The question of closing hours was put to New South Wales voters in June 1916. The question had previously been put to the vote in December 1913 when the results of the Local Option Poll were in favour of 11 o'clock closing. The 1916 vote was influenced by a recent riot involving soldiers. In February 1916, troops mutinied against conditions at the Casula Camp. They raided hotels in Liverpool before travelling by train to Sydney, where one soldier was shot dead in a riot at Central Railway station.[3]
Although it was introduced as a temporary measure, in 1919, it was made a permanent measure in Victoria and South Australia. The New South Wales Government brought in temporary extensions and discussed putting the matter to a referendum. In 1923, however, without testing the matter by a popular vote, the government enacted 6 p.m. as the closing time.[4]
Hotels catered for a short heavy drinking period after work before the early evening closing by extending their bars and tiling walls for easy cleaning. The phenomenon changed Australian pubs as rooms in the building were converted to bar space; billiard rooms disappeared and bars were knocked together.[4]

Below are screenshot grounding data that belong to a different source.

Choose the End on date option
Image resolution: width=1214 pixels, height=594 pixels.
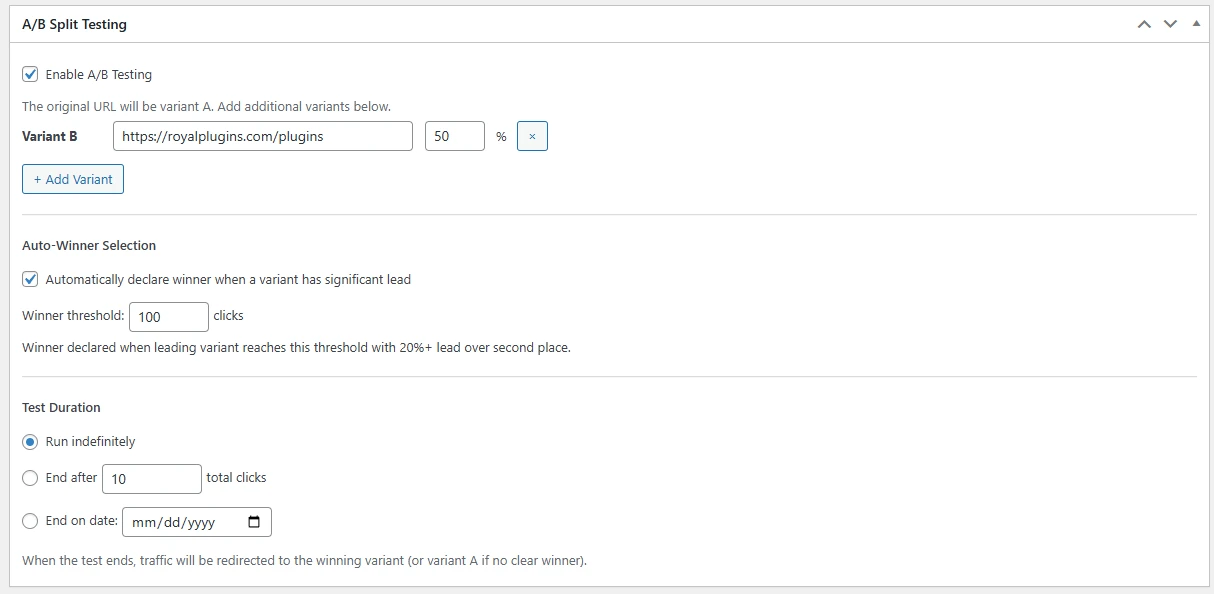30,521
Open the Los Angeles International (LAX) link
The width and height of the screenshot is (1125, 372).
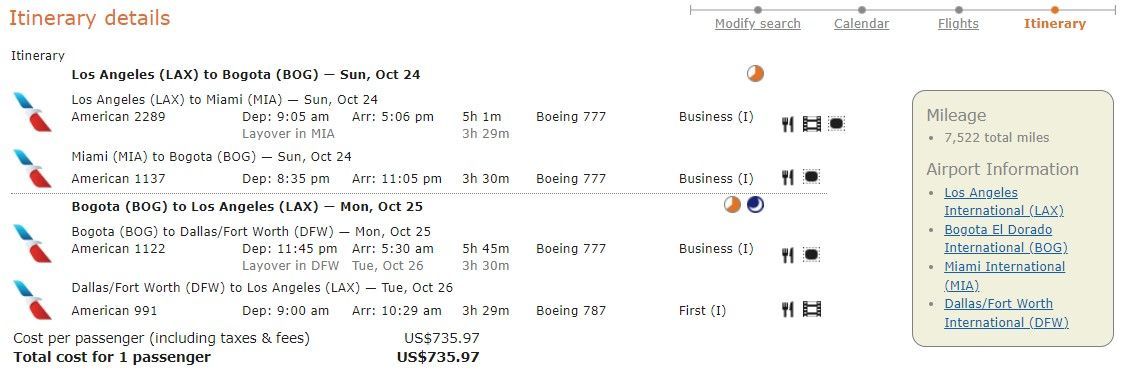click(x=1004, y=202)
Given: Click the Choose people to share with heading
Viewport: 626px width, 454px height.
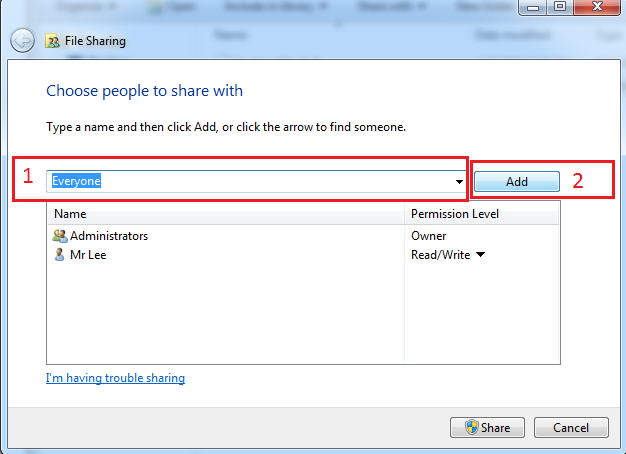Looking at the screenshot, I should point(144,91).
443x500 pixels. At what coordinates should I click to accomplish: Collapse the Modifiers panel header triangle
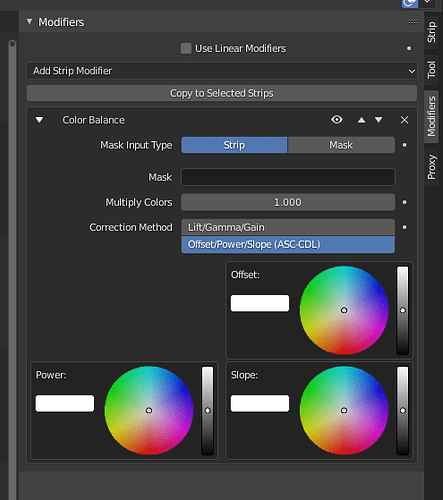pyautogui.click(x=30, y=22)
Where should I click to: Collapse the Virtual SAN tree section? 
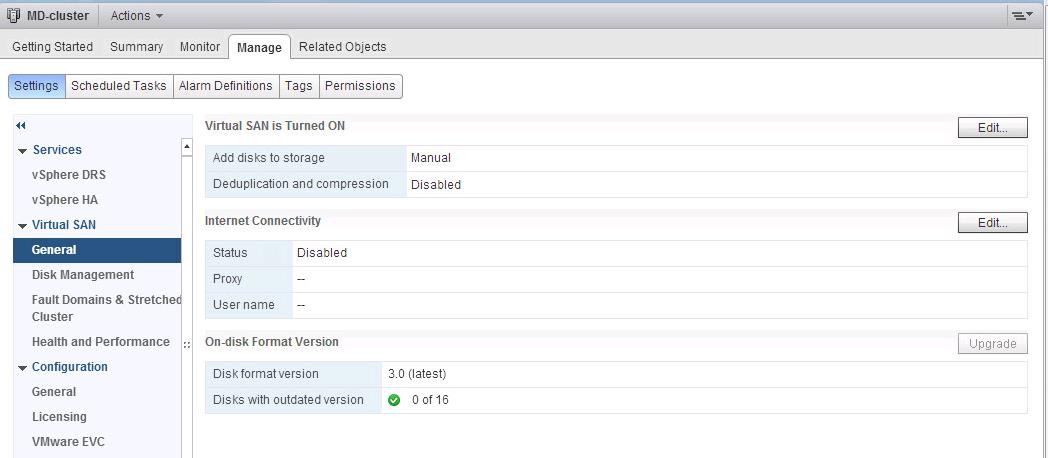[x=22, y=226]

The laws were meant to reduce drunken mayhem but it encouraged it because of the short time men had to consume alcohol between "knock off time" and 6 p.m. Men often drove home from the pub extremely drunk. Car crashes and assaults by men upon their wives and children were at their highest between 6.30 p.m. and 8 p.m.
In any case, the law was a failure, sports and cosmopolitan clubs were considered private bars and were allowed to trade alcohol till very late and many men would "preload" their alcohol, often by buying multiple flagons of beer before the swill and taking them home or to private parties.
Closing time was extended to 10 p.m. in Tasmania from 1937. The issue of ending early closing was voted on in New South Wales in 1947, but the proposal was voted down, but a vote in 1954 narrowly won, and closing hours were extended to 10 p.m. in 1955. Hours were extended in Victoria in 1966, and South Australia was the last state to abolish six o'clock closing with legislation introduced by Don Dunstan in 1967 and the first legal after-six beer being drunk on 28 September.[5]
Bar closing times were extended to 10 p.m. in New Zealand on 9 October 1967, three weeks after a referendum .[6] An earlier referendum, in 1949, had voted three to one to retain six o'clock closing, but there was partial repeal of the law in 1961, which allowed restaurants to sell liquor until midnight but not hotel bars.
The bar (1954), a painting by John Brack which was based on the Six o'clock swill was sold for a record price for an Australian painting of $3.17 million.
Caddie, the Story of a Barmaid, an autobiography of a depression era barmaid, describes the six o'clock swill, at a time (1952) when it was presumed that the reader would be familiar with the concept.